After the RBA announcement yesterday, NAB, ANZ and the Commonwealth Bank all made their responses:
- NAB has passed through the full 25 basis point cut to business loans, but it has not specified whether that cut applies to existing products or just new ones. SmartCompany contacted NAB but a reply wasn’t available prior to publication.
- The Commonwealth Bank has passed on the full 25 basis point cut to both existing and new business products.
- Westpac hasn’t passed through its 28 basis point cut to business loans. A spokesperson told SmartCompany the decision is “under review”.
ANZ will make its decision regarding rate cuts this coming Friday, as per its monthly schedule.
Mitchell Watson, analyst at Canstar, told SmartCompany this morning that since the May cut, there has been a drop of 29 basis points on the average business loan.
“But the data suggests it happens in stages,” he says.
“Unlike in home loans where there is a general pass through rate of a one to two weeks, these changes in business rates occur over a longer period of time but are generally passed through.”
Yesterday’s decision was relatively quick for the banks – business loan decisions aren’t usually made on the same day as the cut itself. But with rates now at 50-year-lows, economic circumstances have changed and banks may be more likely to pass on cuts quickly.
In a statement, Australian Retailers Association executive director Russell Zimmerman says the move is a “welcome change”.
“What Australia needs, now that we are in an election, are clear commitments from both political parties regarding business growth, flexibility and lower taxes along with genuine tax and workplace reform,” he said.

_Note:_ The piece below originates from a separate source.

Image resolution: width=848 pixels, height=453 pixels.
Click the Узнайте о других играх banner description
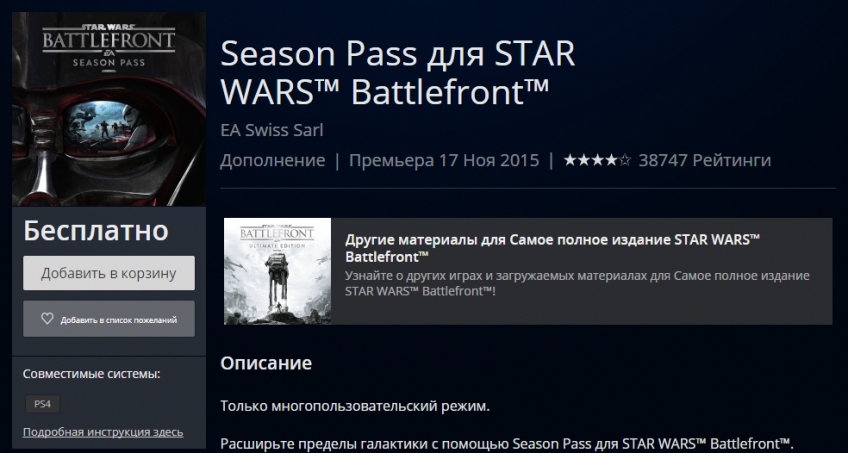(577, 283)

The fact this cut has come at the beginning of an election cycle does not bode well for the government – the Coalition has already used the cut as an example of what it calls Labor’s poor economic management.
For now, though, Westpac and ANZ customers will have to wait and see what happens to their own loans.
As Watson says, there are a variety of factors that could be at play, leading the banks to delay business loan decisions.
“It could be anything,” he says. “There are changes that happen over time with lending products…but generally the business cuts are passed through.”